Exercise goal » Out of the lines below, please list those that hold the string "Recovery".

Records from a data collection:
=-=-=-=-=

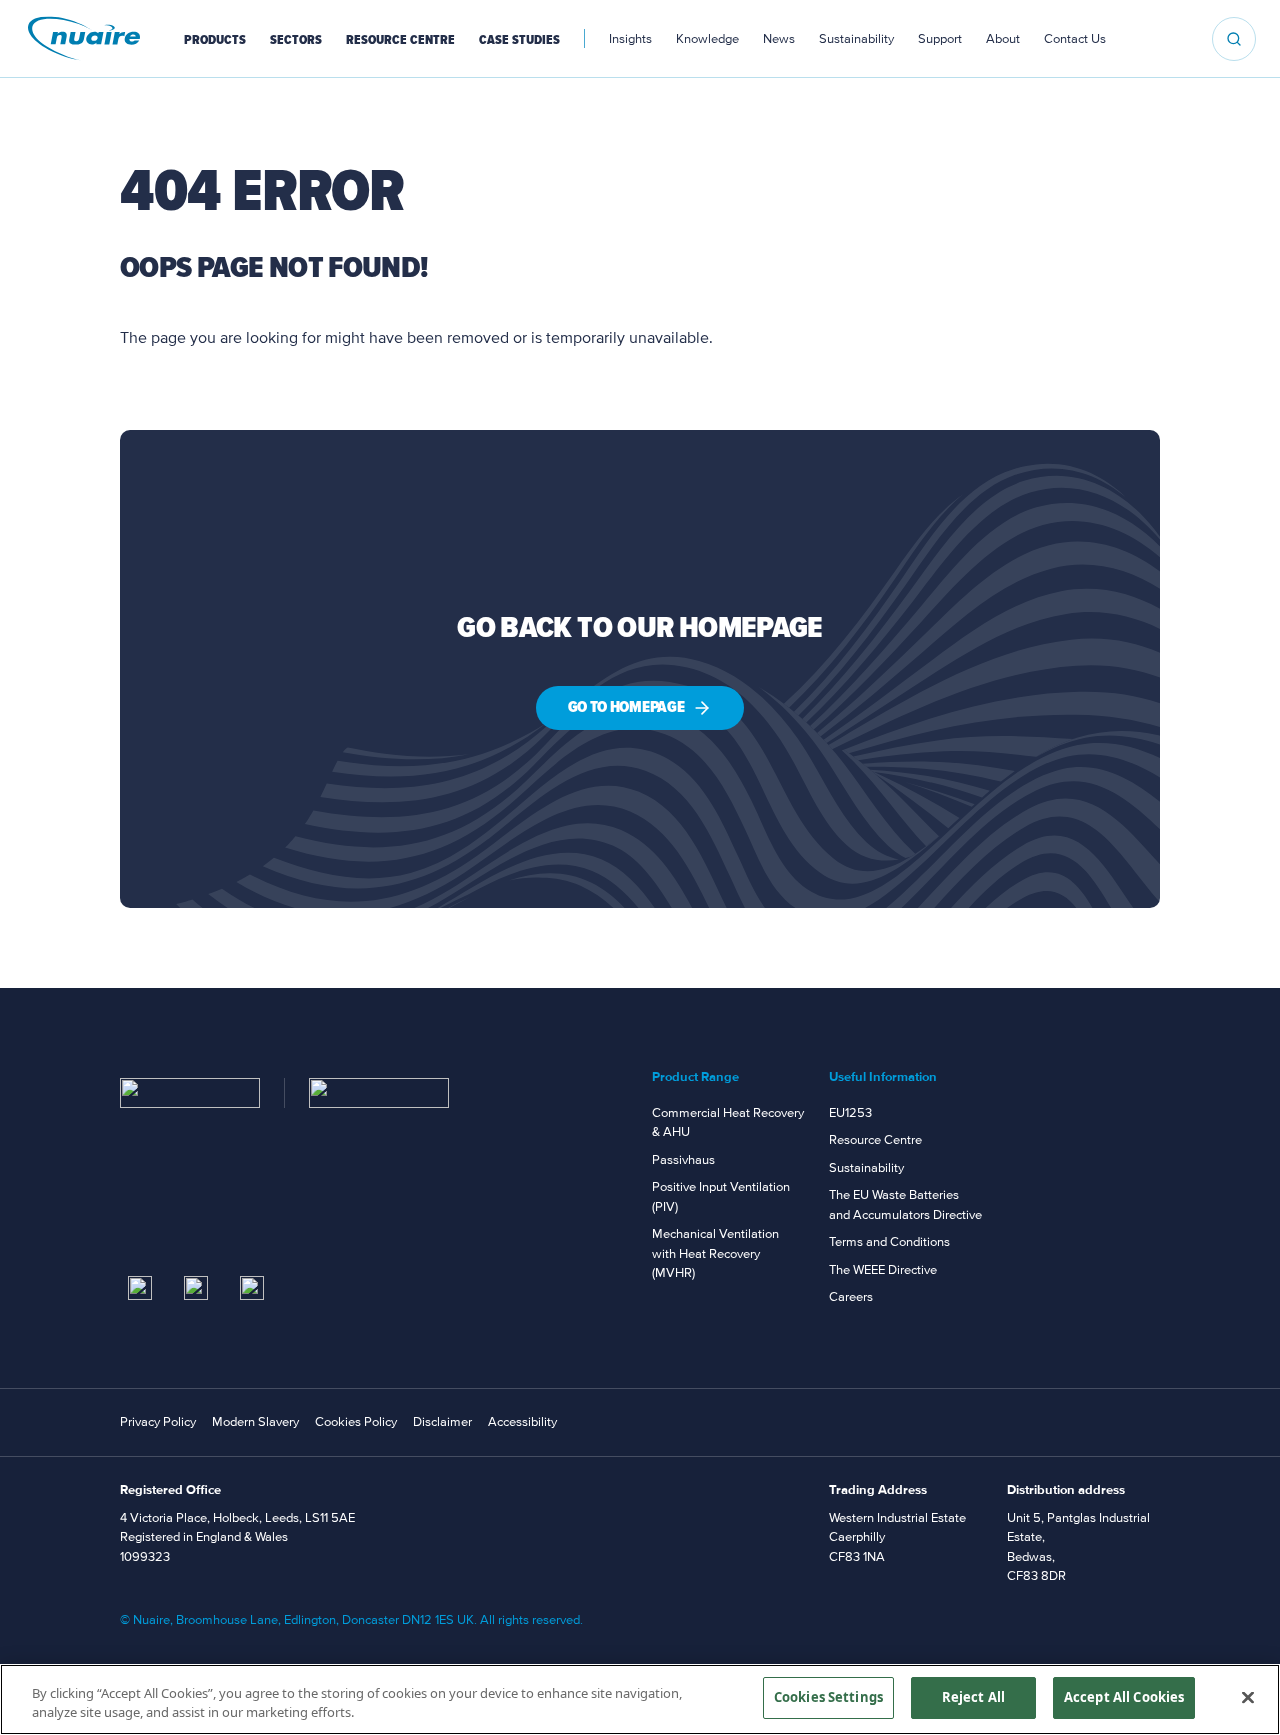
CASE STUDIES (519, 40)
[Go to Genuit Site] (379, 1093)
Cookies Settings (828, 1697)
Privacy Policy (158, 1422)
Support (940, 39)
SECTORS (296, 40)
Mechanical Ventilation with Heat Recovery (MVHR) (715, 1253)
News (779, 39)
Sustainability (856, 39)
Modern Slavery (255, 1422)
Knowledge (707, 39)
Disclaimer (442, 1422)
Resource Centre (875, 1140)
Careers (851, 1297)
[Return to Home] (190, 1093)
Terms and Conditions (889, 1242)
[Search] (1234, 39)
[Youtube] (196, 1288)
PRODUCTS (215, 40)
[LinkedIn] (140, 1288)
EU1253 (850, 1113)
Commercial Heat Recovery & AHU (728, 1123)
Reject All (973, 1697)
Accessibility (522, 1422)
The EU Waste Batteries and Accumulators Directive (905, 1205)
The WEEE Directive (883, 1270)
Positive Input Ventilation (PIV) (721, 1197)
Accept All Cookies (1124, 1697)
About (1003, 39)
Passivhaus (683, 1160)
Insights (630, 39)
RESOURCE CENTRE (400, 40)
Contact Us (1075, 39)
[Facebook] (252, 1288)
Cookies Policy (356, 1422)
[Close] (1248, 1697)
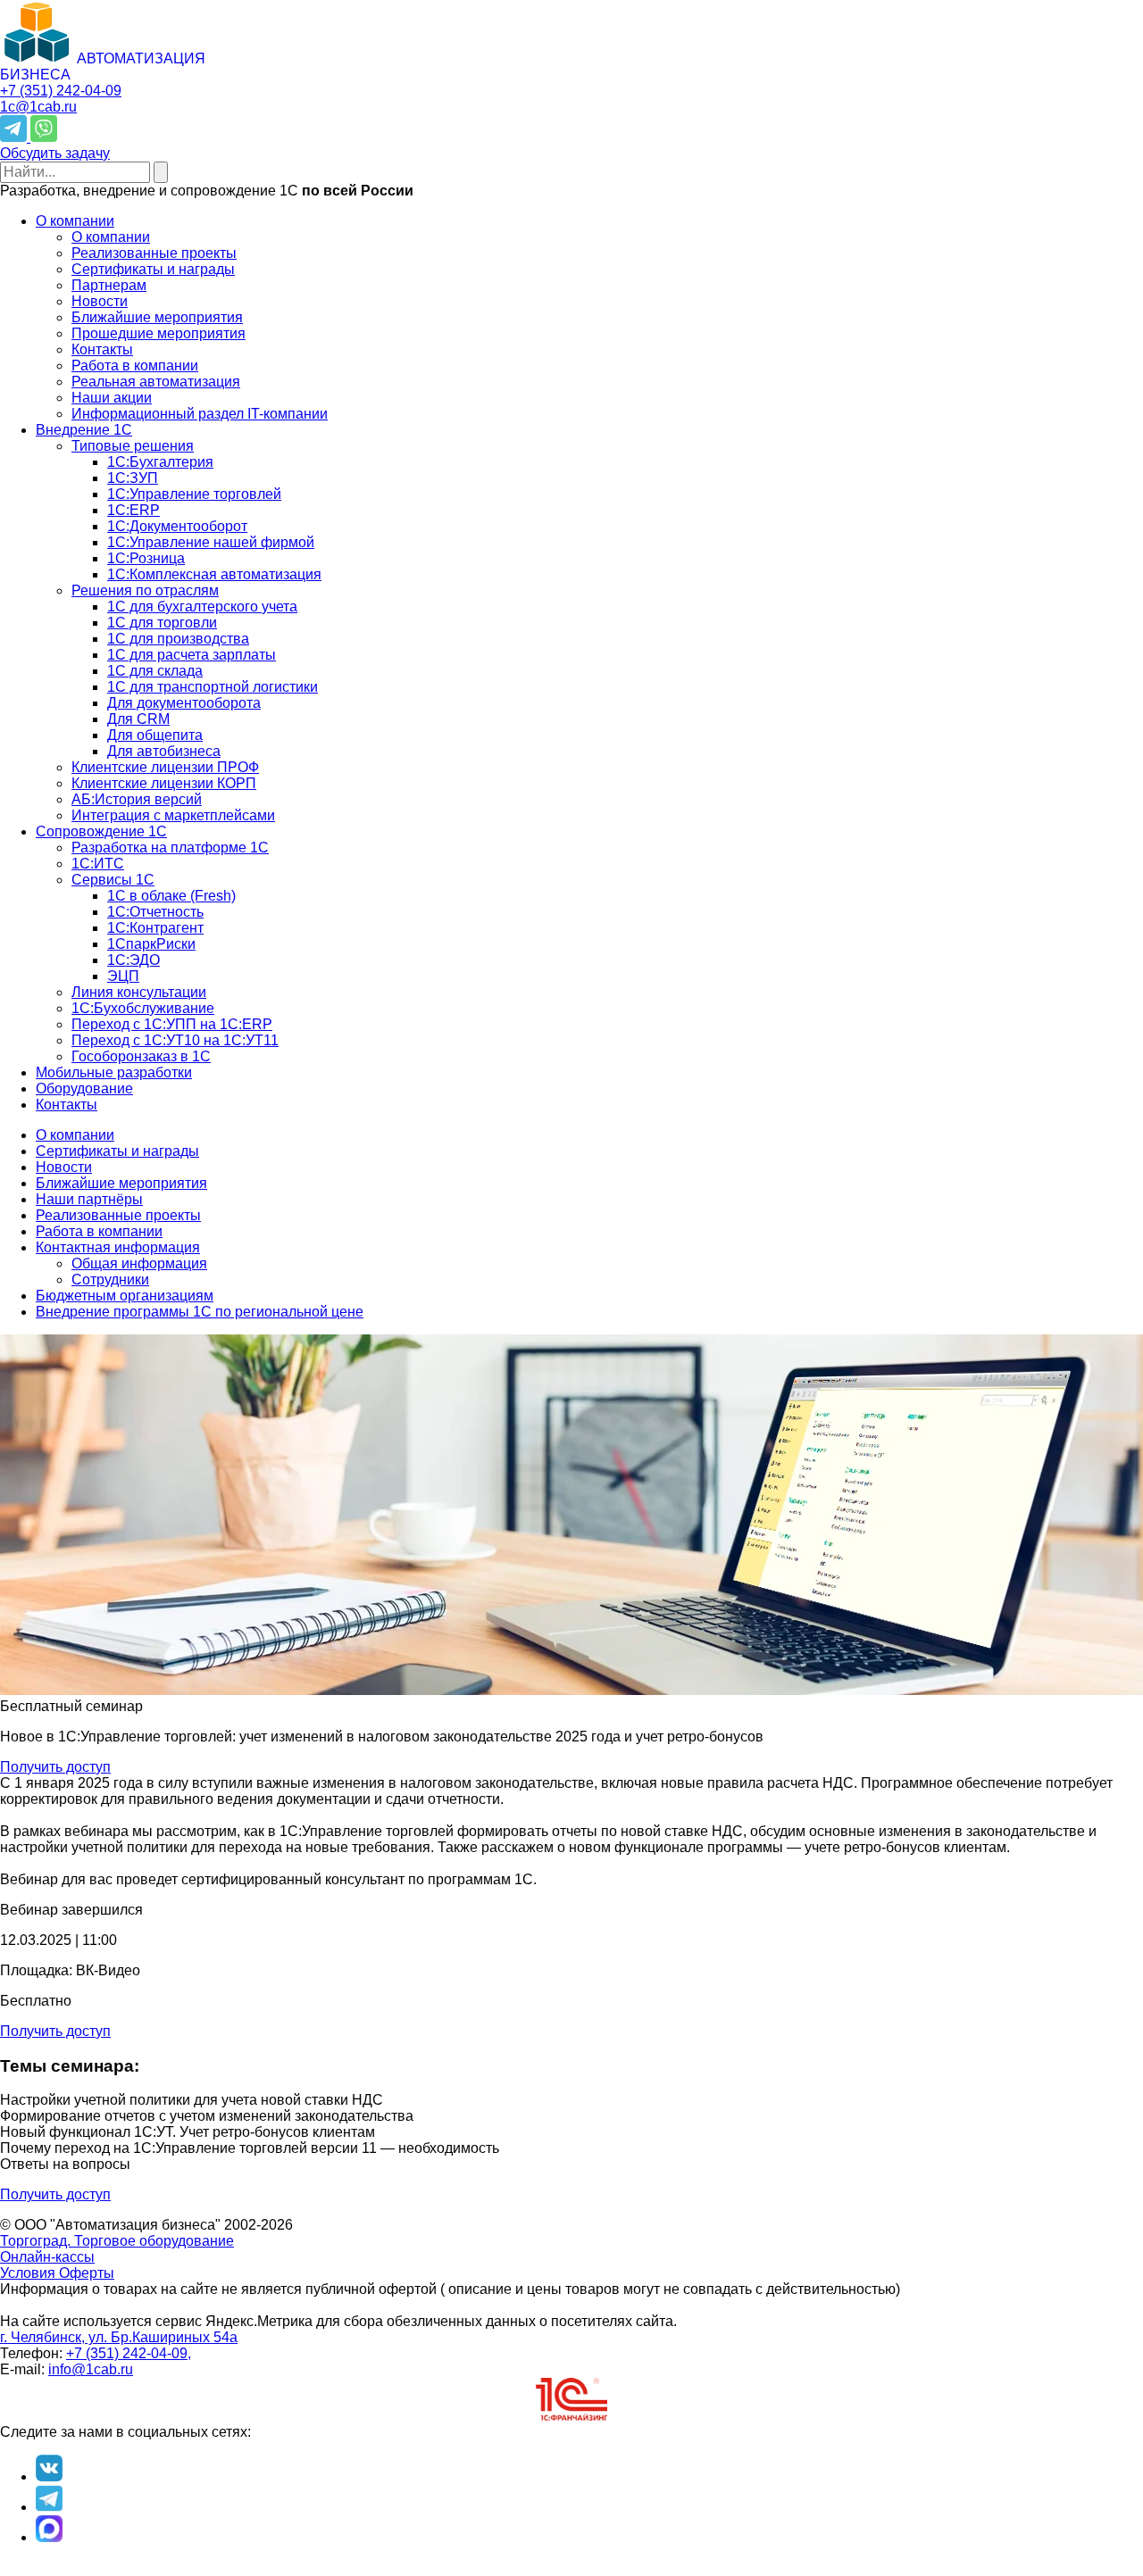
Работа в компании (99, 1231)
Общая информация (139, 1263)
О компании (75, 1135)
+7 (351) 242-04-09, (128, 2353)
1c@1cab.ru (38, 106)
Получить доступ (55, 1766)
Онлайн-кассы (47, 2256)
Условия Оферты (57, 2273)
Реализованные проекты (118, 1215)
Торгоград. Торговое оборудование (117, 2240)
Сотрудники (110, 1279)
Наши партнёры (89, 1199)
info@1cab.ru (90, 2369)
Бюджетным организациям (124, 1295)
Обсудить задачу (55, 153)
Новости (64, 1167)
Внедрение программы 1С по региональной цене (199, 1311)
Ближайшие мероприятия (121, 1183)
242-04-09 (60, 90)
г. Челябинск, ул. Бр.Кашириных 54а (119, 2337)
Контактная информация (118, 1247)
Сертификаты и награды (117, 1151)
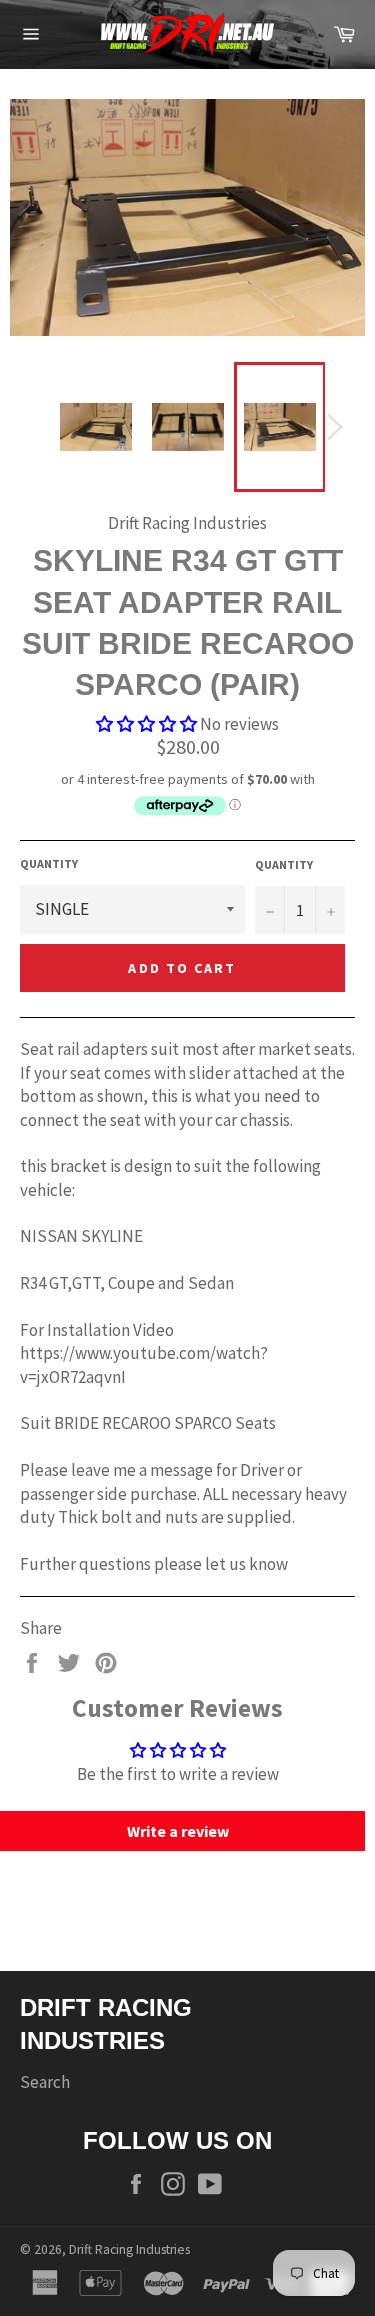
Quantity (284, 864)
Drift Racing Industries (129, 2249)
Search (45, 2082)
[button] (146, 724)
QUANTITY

=-=-=-=-=

Reply to the task »
Mechanical Ventilation with Heat Recovery (MVHR) (715, 1253)
Commercial Heat Recovery & AHU (728, 1123)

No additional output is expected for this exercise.